Another factor that helped “implement” the policy of Polonization was the propagandistic activity of Jesuits in educational establishments through marriages. Under the influence of their Catholic wives, Ukrainian noblemen set up paradises for Catholics on their estates, creating favorable conditions not only for their own acculturation but also that of their subordinate population. Marriages were also a reliable and unconditional realization of nobiliary groups’ aspirations to expand and consolidate contacts with the “great people” in other countries. Superregional marriages (“the policy of handing out daughters and sons”) as correctly noted by Wojciech Sokolowski, increased the likelihood of political influence beyond one’s own region, ensured the exchange of information, and boosted the potential of economic partners.
Precisely because of this important factor, very often no attention was paid to a young couple’s religion, even if they belonged to different rites.

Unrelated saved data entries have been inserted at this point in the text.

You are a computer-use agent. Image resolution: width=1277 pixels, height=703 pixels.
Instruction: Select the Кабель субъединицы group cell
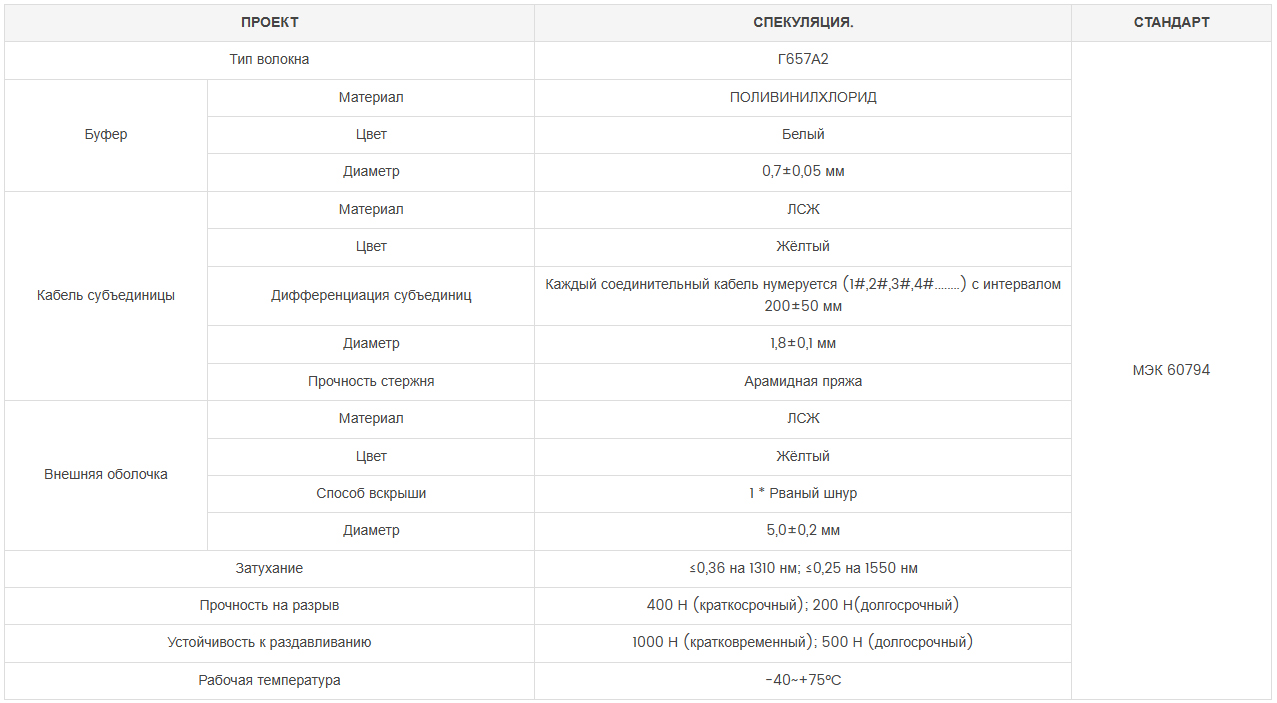pos(106,295)
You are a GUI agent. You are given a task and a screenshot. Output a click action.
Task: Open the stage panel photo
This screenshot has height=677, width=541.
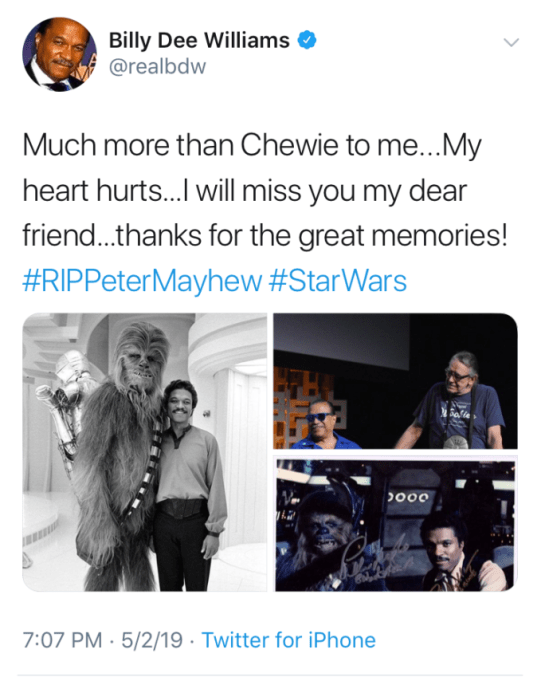pos(395,381)
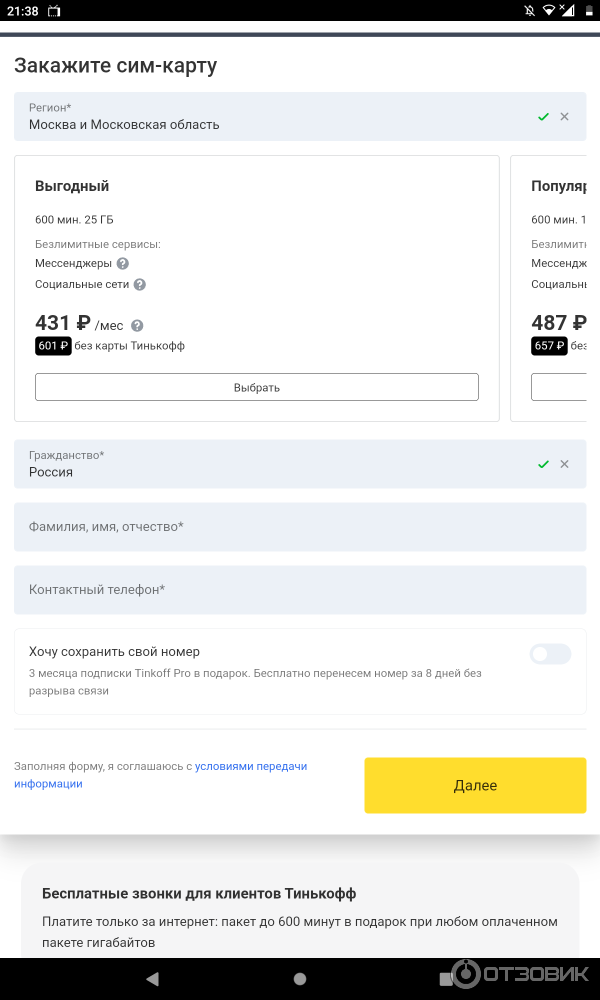Tap the green checkmark in the citizenship field
The height and width of the screenshot is (1000, 600).
(543, 464)
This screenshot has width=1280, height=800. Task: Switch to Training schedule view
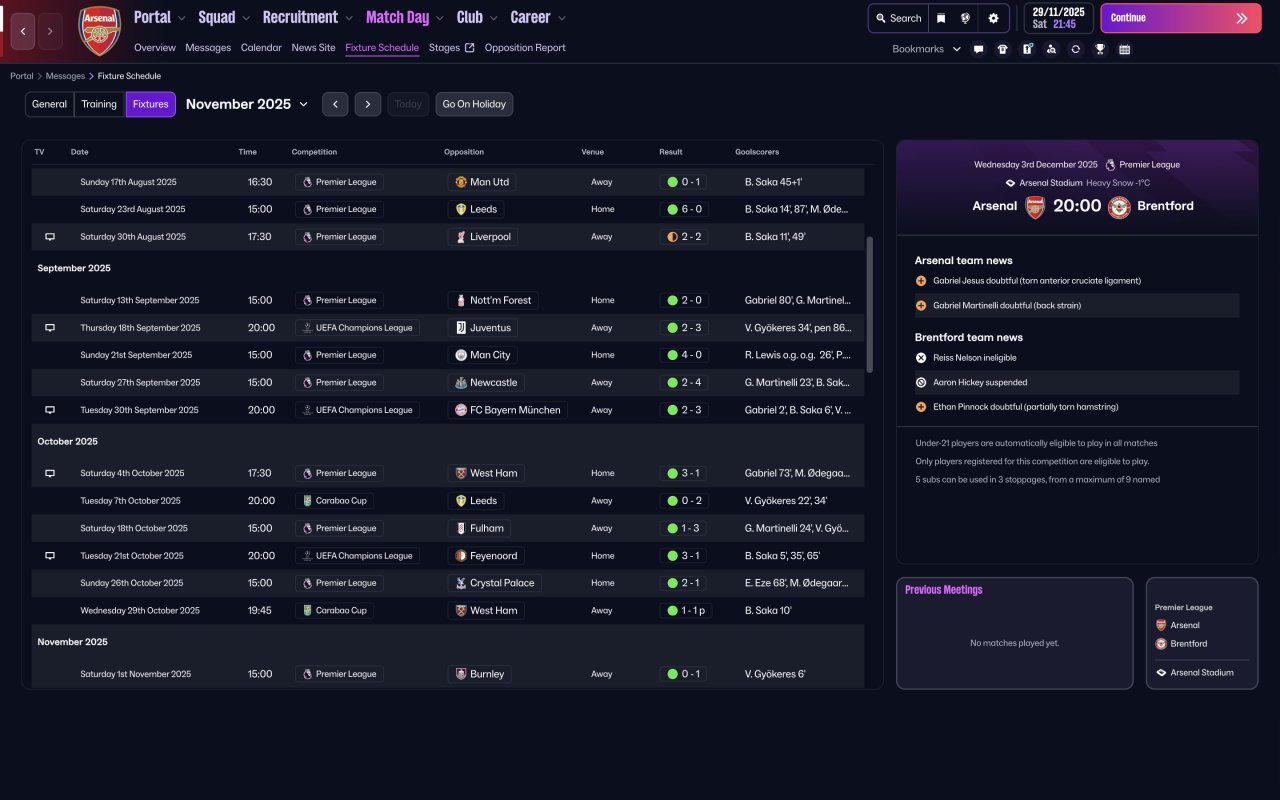99,104
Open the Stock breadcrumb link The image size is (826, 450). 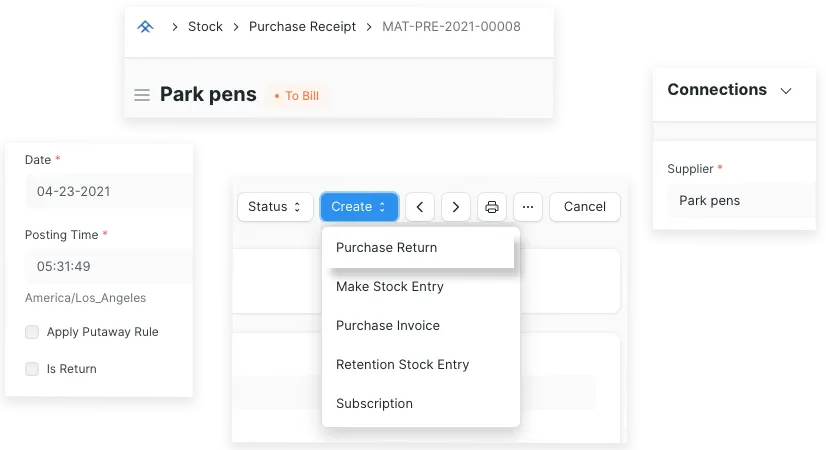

Thus, Yarema Vyshnevetsky married the Polish woman Grizelda Zamojska in order to expand his circle of contacts and influences. His wife reinforced what she thought of as her husband’s “aspiration” to become a “genuine Pole.” She also “led” a whole army of Jesuits and Polish priests to the Lubni region, who became active in the local Ukrainian milieu.
Wealthy widows undertook similar missions. Living in a society with a high degree of conflict and bias toward women, they often embarked on a second marriage. Their intended husbands were representatives of various nobiliary ranks, most often young men for whom Ukrainian lands and rich widows were El Dorados, allowing them entry into a circle of distinguished and wealthy people and an opportunity to consolidate their place in this life. Thus, young noblemen found themselves under the complete control of their wives, who were quite often much older than their husbands, and if the wives were Catholic, they would influence their new husbands to convert to Roman Catholicism. Thus, widows can also be considered a factor of propaganda and dissemination of Polish culture and the Catholic religion.
Considering all of the above-mentioned factors of the exploitation of religion for personal interests for the purposes of enrichment, consolidating social status, and obtaining privileges, it may be supposed that such an extraordinarily important, at first glance, question as religion, had no importance in the 16 th and 17th centuries among the different strata of Ukrainian society, even among the defenders of Orthodoxy and Ukrainians - the Cossacks.
If one factors in the following, there are ample grounds to assert this fact. First, the lifestyle of the Zaporozhian Cossacks was well known: in turbulent times they warred with the Poles, Tatars, or Turks; in peacetime, they indulged in loose living, which included the nearly constant use of alcohol (of course, it would be absurd to accuse all those knights of the steppe of such abuses, but there’s no denying this fact).
Second, the Cossacks, who were the first and primary defenders of their people’s faith, did not uphold many canonical rites and dogmas of the Orthodox Church, including fasting periods. In view of their lifestyle and arbitrary attitude to religion, how can one consider the Cossacks “ideal” Christians? Why, then, should one criticize the nobility for its attitude to the faith of its own people if the very representatives of this ethnos, who came from its very heart, did that? In light of this, one may ask: what is religion? Is it the world view of a large group of people or a well-camouflaged slogan with which concrete individuals hide their own interests and aspirations? This is a question that will be pondered forever.